- AFRINIC’s collapse in Mauritius sparks a constitutional clash between courts, government, and community over Africa’s internet governance.
- Cloud Innovation’s Lu Heng leads calls to dissolve AFRINIC and demands a successor registry to restore trust and protect IP resources.
AFRINIC’s collapse shows governance without stability
AFRINIC, Africa’s only regional internet registry, has become a textbook example of what happens when governance collapses. For years it has been trapped in crisis, and its June 23 election debacle confirmed its state of failure. A single unverified proxy dispute led to the annulment of the entire vote, valid ballots were discarded, and trust in governance evaporated.

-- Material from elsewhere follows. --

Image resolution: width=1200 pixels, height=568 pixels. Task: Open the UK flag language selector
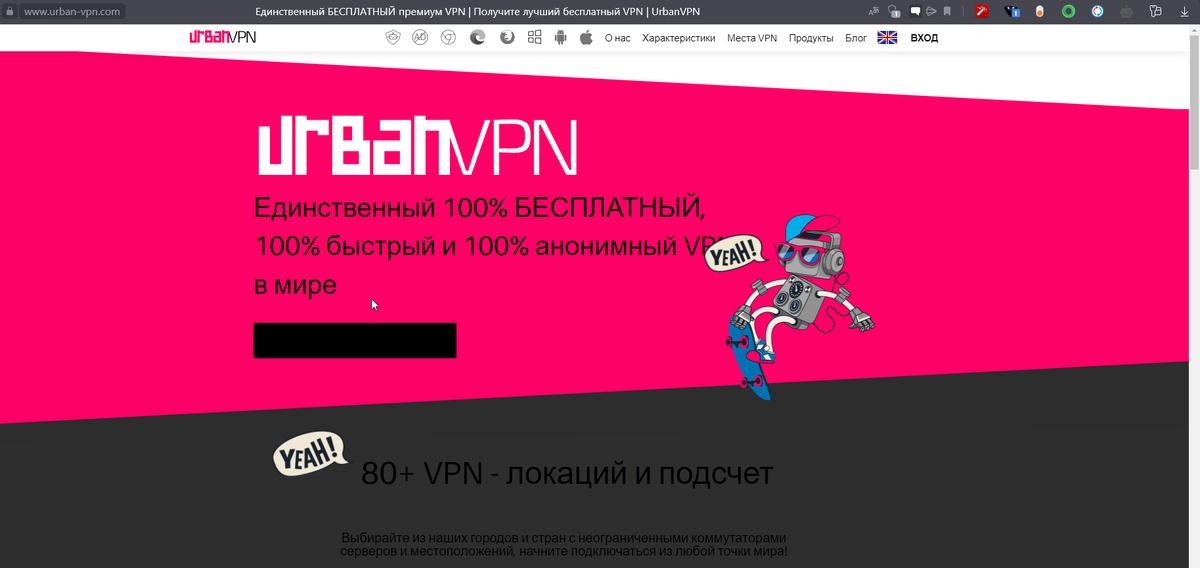(887, 38)
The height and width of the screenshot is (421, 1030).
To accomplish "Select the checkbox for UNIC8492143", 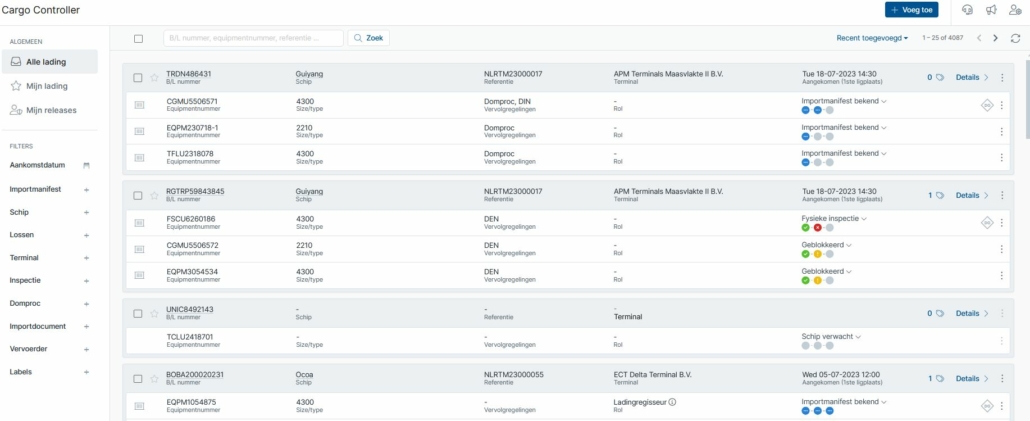I will [x=138, y=313].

This proved that democratic election standards had become “unworkable” under AFRINIC’s leadership.
The Mauritian government then declared AFRINIC a “failed company,” effectively placing it under state control. Instead of restoring order, this decision made the situation worse. The Supreme Court was blocked from looking into the registry while turmoil went on. Mauritius is now the place of a major constitutional fight. The fight is between the courts and the government. It is between judicial independence and political moves. It shows how fragile the system has become when rules are ignored and power is used to silence oversight.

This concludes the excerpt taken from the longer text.